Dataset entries
>>>>

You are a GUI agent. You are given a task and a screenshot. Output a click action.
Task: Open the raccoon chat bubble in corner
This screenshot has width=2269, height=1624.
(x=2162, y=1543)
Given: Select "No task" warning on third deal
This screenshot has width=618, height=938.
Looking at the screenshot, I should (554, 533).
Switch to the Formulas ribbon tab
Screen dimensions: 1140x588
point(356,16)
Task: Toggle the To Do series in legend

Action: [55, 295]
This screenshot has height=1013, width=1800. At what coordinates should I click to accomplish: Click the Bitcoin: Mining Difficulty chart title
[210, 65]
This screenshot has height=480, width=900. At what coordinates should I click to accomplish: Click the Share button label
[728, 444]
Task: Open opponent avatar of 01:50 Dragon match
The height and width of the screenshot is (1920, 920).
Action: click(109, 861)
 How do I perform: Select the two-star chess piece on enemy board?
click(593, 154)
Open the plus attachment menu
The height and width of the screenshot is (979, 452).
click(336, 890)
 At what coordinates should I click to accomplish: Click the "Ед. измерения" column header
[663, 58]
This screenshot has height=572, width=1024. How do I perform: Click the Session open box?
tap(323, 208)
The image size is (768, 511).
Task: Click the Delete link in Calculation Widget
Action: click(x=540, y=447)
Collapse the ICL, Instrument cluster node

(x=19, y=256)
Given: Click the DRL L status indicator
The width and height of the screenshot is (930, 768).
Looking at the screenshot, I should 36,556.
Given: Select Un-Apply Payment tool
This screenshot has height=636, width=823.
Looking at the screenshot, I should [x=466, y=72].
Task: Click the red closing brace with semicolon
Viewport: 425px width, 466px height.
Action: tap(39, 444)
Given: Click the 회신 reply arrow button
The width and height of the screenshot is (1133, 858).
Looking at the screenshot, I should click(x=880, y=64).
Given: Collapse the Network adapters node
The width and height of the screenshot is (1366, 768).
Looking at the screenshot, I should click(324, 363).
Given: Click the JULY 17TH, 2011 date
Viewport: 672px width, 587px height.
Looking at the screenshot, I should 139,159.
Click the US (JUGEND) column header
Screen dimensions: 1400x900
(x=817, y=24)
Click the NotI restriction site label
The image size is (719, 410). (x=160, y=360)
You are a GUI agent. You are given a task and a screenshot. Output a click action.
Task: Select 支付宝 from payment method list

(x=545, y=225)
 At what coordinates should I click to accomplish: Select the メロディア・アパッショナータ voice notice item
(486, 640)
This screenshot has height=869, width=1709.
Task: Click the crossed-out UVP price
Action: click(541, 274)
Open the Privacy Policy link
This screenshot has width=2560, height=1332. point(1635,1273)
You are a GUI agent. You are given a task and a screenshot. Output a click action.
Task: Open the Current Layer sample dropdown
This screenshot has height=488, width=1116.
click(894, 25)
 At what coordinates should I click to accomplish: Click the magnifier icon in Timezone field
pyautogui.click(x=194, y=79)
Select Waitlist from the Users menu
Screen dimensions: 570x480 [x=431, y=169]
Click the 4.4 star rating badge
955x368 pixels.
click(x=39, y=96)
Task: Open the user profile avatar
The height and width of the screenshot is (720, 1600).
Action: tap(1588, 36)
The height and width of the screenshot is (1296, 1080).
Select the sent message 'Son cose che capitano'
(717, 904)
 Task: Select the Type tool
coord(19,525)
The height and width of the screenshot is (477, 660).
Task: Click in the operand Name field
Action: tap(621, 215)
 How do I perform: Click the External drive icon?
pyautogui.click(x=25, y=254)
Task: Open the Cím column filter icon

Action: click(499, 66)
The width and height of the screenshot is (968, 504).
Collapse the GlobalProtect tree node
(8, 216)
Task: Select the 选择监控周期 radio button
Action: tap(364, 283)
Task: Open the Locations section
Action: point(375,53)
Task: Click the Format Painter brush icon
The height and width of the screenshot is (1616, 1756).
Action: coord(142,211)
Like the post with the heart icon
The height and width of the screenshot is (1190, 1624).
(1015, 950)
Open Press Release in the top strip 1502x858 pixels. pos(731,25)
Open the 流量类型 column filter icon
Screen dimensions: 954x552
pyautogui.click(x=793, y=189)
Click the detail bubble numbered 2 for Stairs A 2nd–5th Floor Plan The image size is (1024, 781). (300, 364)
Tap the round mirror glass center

<<<<

Instructions for the task: Among the lines above, repeat exactly those from the line with "Task: Select 支付宝 from payment method list" to the line with "The height and width of the screenshot is (1296, 1080).", counting both ends.

Output for this task:
Task: Select 支付宝 from payment method list

(x=545, y=225)
 At what coordinates should I click to accomplish: Select the メロディア・アパッショナータ voice notice item
(486, 640)
This screenshot has height=869, width=1709.
Task: Click the crossed-out UVP price
Action: click(541, 274)
Open the Privacy Policy link
This screenshot has width=2560, height=1332. point(1635,1273)
You are a GUI agent. You are given a task and a screenshot. Output a click action.
Task: Open the Current Layer sample dropdown
This screenshot has height=488, width=1116.
click(894, 25)
 At what coordinates should I click to accomplish: Click the magnifier icon in Timezone field
pyautogui.click(x=194, y=79)
Select Waitlist from the Users menu
Screen dimensions: 570x480 [x=431, y=169]
Click the 4.4 star rating badge
955x368 pixels.
click(x=39, y=96)
Task: Open the user profile avatar
The height and width of the screenshot is (720, 1600).
Action: tap(1588, 36)
The height and width of the screenshot is (1296, 1080).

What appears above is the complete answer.